INSTRUCTION 1 ▸
Answer these from the Snowflake extractor text, one line each:
(a) Which parameter should be left out of JDBC strings in favor of a setting under Advanced Settings?
(b) When is OAuth not supported, and which method is recommended instead?
(c) What value is given for oauth_refresh_token_validity?
INSTRUCTION 2 ▸ Transcribe the Snowflake extractor text, everything from "To use OAuth" down to "performing each step.".
INSTRUCTION 3 ▸ Pick up the Snowflake extractor text after its last sentence and keep writing.

╭─ SOURCE EXCERPT

For a complete list of inbound and outbound Celonis Platform IP addresses to be allowlisted if needed, see: Allowlisting Celonis domain names, IP addresses, and third-party domains
This section describes the guidelines for using custom JDBC strings in extractor configurations:
Authentication: The Credentials fields in the extractor configuration are required and always used to authenticate the connection. Do not embed credentials directly in your JDBC string.
Encryption: For standard (unencrypted) extractors (examples: SAP HANA, PostgreSQL), you can enable encryption by adding
encrypt=true
to the JDBC string. For encrypted extractors (examples: SAP HANA encrypted, PostgreSQL encrypted), connections are established with encryption enabled (encrypt=true
) by default. You do not need to include this parameter in your JDBC string.Certificate validation: Do not include
validateCertificate=true
in your JDBC strings. Instead, use Advanced Settings > Validate Certificate > Enabled.Additional properties: You can include additional properties in either the JDBC string or the Additional Properties field. Do not specify the same properties in both places.
The Snowflake extractor supports the authentication methods described in the following sections.
This extractor can connect to the database using a database user account. Provide the username and password for this account to authenticate the connection. Ensure this database user has sufficient permissions to access the data to be extracted.
If you are using Snowflake’s built-in identity provider, you can connect to your public-facing Snowflake instance using OAuth authentication.
Important
If your Snowflake instance uses an external identity provider for SSO authentication, OAuth is not supported. We recommend using Key Pair authentication instead.
To use OAuth authentication with Snowflake’s built-in identity provider:
Sign into your Snowflake account.
Note
This account must be able to run commands as both the USERADMIN role for user and role management tasks, and the ACCOUNTADMIN role for account-level operations. Ensure you are using the appropriate role when performing each step.
As the USERADMIN role, create a new user role and grant the required role permissions by running the following commands in the Worksheets window:
# Create a new role for celonis create role celonis_role; # Grant permissions for that role grant select on all tables in schema MY_DB.PUBLIC to role celonis_role;
As the USERADMIN role, create a new user and assign it the role by running the following commands in the Worksheets window:
# Create a new user for celonis create user celonis password='celonis123'; # Grant celonis permissions to celonis user grant role celonis_role to user celonis;
As the ACCOUNTADMIN role, create a security integration group by running the following commands in the Worksheets window:
# Create security integration for the oauth create security integration oauth_kp_int type = oauth enabled = true oauth_client = CUSTOM oauth_client_type = 'CONFIDENTIAL' oauth_redirect_uri = 'https://auth.redirect.celonis.cloud/snowflake_redirect' oauth_issue_refresh_tokens = true oauth_refresh_token_validity = 7776000; # Allow celonis user to use the integration as ACCOUNTADMIN ALTER USER celonis ADD DELEGATED AUTHORIZATION OF ROLE celonis_role TO SECURITY INTEGRATION oauth_kp_int;
As the ACCOUNTADMIN role, retrieve the Client ID and Client secret for the OAuth integration by running the following commands in the Worksheets window:
# Get the client-id & client-secret for the integration; Note that the integration name is case-sensitive and must be uppercase and enclosed in single quotes. select SYSTEM$SHOW_OAUTH_CLIENT_SECRETS('OAUTH_KP_INT');
If you want to connect to Snowflake using key pair authentication, you need to generate a private key in your data source system. Celonis recommend using an encrypted private key with a passphrase. This passphrase is then encrypted by the Celonis Platform, giving you an extra layer of security.

╰─
╭─ RECORD SET

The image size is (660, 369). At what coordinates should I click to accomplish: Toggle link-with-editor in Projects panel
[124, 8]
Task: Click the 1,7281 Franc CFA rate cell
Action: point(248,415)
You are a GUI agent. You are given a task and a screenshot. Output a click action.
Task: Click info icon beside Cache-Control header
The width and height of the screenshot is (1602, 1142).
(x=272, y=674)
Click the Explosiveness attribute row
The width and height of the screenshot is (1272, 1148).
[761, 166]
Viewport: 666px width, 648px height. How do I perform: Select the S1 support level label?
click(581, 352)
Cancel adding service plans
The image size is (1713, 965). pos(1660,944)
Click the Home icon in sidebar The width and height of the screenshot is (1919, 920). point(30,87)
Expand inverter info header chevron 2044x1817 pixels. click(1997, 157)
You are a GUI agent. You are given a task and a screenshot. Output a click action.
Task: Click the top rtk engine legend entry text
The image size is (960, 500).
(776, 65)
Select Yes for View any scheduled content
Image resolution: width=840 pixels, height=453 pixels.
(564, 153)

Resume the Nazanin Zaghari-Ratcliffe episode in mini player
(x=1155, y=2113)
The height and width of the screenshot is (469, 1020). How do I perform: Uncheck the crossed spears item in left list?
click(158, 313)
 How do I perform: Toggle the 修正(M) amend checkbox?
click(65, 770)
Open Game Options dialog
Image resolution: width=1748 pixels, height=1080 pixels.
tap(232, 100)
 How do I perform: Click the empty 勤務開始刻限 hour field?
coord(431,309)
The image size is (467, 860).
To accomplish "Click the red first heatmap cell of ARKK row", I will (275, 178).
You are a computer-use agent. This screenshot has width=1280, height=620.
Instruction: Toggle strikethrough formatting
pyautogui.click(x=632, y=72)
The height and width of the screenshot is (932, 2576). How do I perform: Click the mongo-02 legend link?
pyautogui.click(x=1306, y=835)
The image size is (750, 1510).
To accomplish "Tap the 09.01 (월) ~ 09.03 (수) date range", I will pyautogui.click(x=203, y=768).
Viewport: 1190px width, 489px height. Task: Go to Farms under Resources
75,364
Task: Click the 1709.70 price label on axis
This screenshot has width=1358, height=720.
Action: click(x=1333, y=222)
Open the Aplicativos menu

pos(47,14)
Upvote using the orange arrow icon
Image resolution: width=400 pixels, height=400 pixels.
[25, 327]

╰─

WRITTEN RESPONSE 1 ▸
(a) validateCertificate=true
(b) When the Snowflake instance uses an external identity provider for SSO authentication; Key Pair authentication is recommended.
(c) 7776000

WRITTEN RESPONSE 2 ▸
To use OAuth authentication with Snowflake’s built-in identity provider:
Sign into your Snowflake account.
Note
This account must be able to run commands as both the USERADMIN role for user and role management tasks, and the ACCOUNTADMIN role for account-level operations. Ensure you are using the appropriate role when performing each step.

WRITTEN RESPONSE 3 ▸
Note
If you encrypt your private key with a passphrase, ensure you select the Is your key encrypted? checkbox in the Credentials configuration.
This authentication method can be used for both direct and uplink connections. When entering the Credentials > Private Key value in the configuration, include the value starting with -----BEGIN PRIVATE KEY-----
and ending with -----END PRIVATE KEY-----
.
For more information about key pair authentication, including generating an encrypted private key, see: Snowflake docs: Key pair authentication.
Configuring the Snowflake extractor
This section describes the basic setup of configuring the Snowflake extractor. To configure the extractor:
In the Celonis Platform left navigation, select Data > Data Integration.
On the Data Pools screen, select the data pool you want to use for the extraction.
Note
If you do not have a data pool to use for this extraction, see Creating and managing data pools for instructions on how to create one.
In the Data Integration section, select Connect to Data Source.
In the Add Data Connection window, select Connect to Data Source.
In the Connect to Data Source window, depending on your use case, select either Database – On Premise or Database – Cloud.
Note
Select Database – On Premise to connect to on-premise or private cloud databases.
If you selected Database – On Premise, follow the on-screen instructions.
In the New Database Data Connection window, fill in the following information:
For Name, provide a name for this configuration.
For Database Type, select Snowflake.
For Connection Type, select either Standard or Custom JDBC Connection String.
If you selected Standard:
For Host, enter the hostname or IP address of your server.
For Port, provide the port to connect to (Default is
433
).For Database Name, enter the name of the database that contains the data you want to extract.
(Optional) For Warehouse, enter the name of the Snowflake virtual warehouse to use for running queries during data extraction.
(Optional) For Additional Properties, enter any additional connection properties required by your database or driver. Separate each with
;
.
If you selected Custom JDBC Connection String:
Important
When using JDBC strings, there are specific guidelines to follow. For more information, see JDBC string_guildelines.
For JDBC Connection String, provide your string. Use the format:
jdbc:snowflake://<account_identifier>.snowflakecomputing.com/?db=<database>&schema=<schema>&warehouse=<warehouse>&role=<role>&property1=value1&property2=value2...
Note
For more information on connecting to Azure SQL with JDBC strings, see the Snowflake documentation.
Optionally, provide values for:
Schema Name: Enter the name of the schema that contains the tables to extract.
Additional Properties: Enter any additional connection properties required by your database or driver. Separate each with
;
.
For Credentials, select the type of credentials to use for this connection. For more information on the different credential types, see Authentication methods.
Note
Ensure the credentials used have sufficient permissions to access the data to be extracted.
If desired, select Advanced Settings, and update these parameters as needed.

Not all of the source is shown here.